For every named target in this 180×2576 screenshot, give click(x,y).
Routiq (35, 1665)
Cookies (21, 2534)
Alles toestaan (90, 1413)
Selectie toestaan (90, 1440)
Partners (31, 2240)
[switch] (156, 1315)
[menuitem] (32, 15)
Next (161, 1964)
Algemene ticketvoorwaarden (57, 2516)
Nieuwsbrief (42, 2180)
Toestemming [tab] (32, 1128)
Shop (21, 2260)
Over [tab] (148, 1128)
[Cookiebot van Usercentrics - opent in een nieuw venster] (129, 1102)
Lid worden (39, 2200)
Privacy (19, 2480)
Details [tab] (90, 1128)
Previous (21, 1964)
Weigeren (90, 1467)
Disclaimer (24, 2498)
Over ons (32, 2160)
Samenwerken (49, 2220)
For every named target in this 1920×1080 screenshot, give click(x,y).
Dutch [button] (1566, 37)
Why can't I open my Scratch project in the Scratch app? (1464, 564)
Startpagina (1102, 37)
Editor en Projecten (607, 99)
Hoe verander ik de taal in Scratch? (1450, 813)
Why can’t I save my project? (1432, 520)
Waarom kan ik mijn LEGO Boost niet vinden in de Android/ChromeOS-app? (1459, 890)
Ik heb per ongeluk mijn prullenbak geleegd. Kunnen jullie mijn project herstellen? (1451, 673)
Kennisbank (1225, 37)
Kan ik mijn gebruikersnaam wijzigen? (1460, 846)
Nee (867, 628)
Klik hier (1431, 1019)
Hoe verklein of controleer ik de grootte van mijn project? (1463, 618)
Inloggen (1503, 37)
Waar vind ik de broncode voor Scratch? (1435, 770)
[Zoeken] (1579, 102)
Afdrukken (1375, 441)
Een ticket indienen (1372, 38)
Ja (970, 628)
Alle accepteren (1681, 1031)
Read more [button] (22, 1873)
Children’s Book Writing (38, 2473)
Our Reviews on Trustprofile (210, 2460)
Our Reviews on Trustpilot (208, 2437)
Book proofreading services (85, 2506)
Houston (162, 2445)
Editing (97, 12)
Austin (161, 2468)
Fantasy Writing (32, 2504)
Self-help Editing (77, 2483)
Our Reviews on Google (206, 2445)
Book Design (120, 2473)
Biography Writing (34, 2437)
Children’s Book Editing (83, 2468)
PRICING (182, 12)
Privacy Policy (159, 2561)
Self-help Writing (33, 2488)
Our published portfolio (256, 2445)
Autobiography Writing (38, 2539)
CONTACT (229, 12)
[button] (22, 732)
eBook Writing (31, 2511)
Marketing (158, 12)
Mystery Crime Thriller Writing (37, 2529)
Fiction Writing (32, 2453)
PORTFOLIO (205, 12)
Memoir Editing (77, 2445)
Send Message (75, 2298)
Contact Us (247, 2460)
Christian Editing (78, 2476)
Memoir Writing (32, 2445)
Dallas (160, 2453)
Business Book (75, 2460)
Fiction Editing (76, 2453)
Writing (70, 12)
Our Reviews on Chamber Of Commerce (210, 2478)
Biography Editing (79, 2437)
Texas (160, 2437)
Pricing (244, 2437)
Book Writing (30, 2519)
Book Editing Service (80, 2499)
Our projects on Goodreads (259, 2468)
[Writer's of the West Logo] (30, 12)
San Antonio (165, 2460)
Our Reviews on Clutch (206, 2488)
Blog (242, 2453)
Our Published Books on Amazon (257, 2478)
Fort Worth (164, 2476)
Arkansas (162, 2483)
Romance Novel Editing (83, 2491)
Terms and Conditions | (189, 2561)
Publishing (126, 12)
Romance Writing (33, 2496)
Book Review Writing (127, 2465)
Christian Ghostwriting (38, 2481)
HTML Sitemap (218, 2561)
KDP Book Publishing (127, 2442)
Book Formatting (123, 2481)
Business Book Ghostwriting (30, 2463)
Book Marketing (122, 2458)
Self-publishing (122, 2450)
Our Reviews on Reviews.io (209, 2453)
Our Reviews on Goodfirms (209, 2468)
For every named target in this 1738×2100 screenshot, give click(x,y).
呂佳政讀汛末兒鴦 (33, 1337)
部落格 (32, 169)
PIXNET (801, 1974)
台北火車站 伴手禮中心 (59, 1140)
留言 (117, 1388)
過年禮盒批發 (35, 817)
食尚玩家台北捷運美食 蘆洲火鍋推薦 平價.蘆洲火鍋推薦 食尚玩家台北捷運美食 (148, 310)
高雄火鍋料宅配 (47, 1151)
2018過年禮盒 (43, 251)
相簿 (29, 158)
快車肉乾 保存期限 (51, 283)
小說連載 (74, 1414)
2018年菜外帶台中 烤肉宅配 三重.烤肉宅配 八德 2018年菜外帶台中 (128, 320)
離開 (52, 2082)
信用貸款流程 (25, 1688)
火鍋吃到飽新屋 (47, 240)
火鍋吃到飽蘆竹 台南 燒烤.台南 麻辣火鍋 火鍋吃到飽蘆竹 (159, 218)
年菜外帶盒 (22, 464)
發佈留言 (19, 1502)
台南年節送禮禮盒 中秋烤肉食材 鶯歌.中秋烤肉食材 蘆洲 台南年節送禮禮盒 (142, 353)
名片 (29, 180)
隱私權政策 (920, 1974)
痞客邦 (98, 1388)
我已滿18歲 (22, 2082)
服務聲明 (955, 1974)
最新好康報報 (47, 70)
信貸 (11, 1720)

» **WORK TO BE COMPLETED**
Restate, word for word and with nothing added, the lines from the beginning of the records above through the line that contains "Kennisbank (1225, 37)".

» **RESULT FOR THIS TASK**
For every named target in this 180×2576 screenshot, give click(x,y).
Routiq (35, 1665)
Cookies (21, 2534)
Alles toestaan (90, 1413)
Selectie toestaan (90, 1440)
Partners (31, 2240)
[switch] (156, 1315)
[menuitem] (32, 15)
Next (161, 1964)
Algemene ticketvoorwaarden (57, 2516)
Nieuwsbrief (42, 2180)
Toestemming [tab] (32, 1128)
Shop (21, 2260)
Over [tab] (148, 1128)
[Cookiebot van Usercentrics - opent in een nieuw venster] (129, 1102)
Lid worden (39, 2200)
Privacy (19, 2480)
Details [tab] (90, 1128)
Previous (21, 1964)
Weigeren (90, 1467)
Disclaimer (24, 2498)
Over ons (32, 2160)
Samenwerken (49, 2220)
For every named target in this 1920×1080 screenshot, give click(x,y).
Dutch [button] (1566, 37)
Why can't I open my Scratch project in the Scratch app? (1464, 564)
Startpagina (1102, 37)
Editor en Projecten (607, 99)
Hoe verander ik de taal in Scratch? (1450, 813)
Why can’t I save my project? (1432, 520)
Waarom kan ik mijn LEGO Boost niet vinden in de Android/ChromeOS-app? (1459, 890)
Ik heb per ongeluk mijn prullenbak geleegd. Kunnen jullie mijn project herstellen? (1451, 673)
Kennisbank (1225, 37)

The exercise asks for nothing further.